Frontline is still killing it this season, most recently with "Post Mortem", an episode about the lack of standardization and reliability in post mortem medical examinations. Shows like CSI make the public assume that a team of crack investigators is on the case whenever someone dies, but in reality death certificates are signed by doctors on what amounts to an honor system, autopsies are rarely performed, and those that are performed are not often done well. Part of the problem is that most jurisdictions either elect coroners (who don't even need to have a high school diploma let alone any relevant training) or outsource post mortem investigation to private contractors staffed mostly with otherwise unemployable doctors.
For some reason this was the most interesting aspect of the episode for me. Lots of people get medical degrees. So what happens to the ones who, despite that fact, are completely incompetent? Alcoholics? Ex-felons? Previously I was under the impression that doctors who fell into this category all ended up working in prisons, which makes perfect sense. After all, who's going to care if the prisoners complain and who else would take such an awful job? But thanks to Frontline we now know that jackholes with medical degrees have other options. Like taking a circular saw to the cadaver of a car accident victim for eight hours per day.

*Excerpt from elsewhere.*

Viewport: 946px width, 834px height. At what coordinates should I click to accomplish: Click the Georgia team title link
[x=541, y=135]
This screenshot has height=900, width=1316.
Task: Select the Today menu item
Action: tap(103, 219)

This got me thinking more about analogies to other professions. What happens to shitty lawyers? Do they end up in a basement somewhere thumbing through manila folders for the rest of their lives, or is there some lawyering equivalent to "alcoholic autopsy specialist"? Where do engineers who lack the ability to engineer a birdhouse end up practicing their trade? Do teachers who get busted running meth labs out of their basements or appear on registered sex offender lists end up teaching calculus on an oil rig or something? Is there some hidden underbelly of the airline industry filled with pilots who couldn't even hang on to a job at a regional airline?
Tell me, where do the burnouts, losers, and felons in your particular field end up? Thirty years ago I'd say that for PhD-holding academics the "reject pile" meant adjuncting at terrible colleges, but the way the industry is today I think that's what about 75% of us are going to end up doing. We'll have to think of something more degrading for the true incompetents.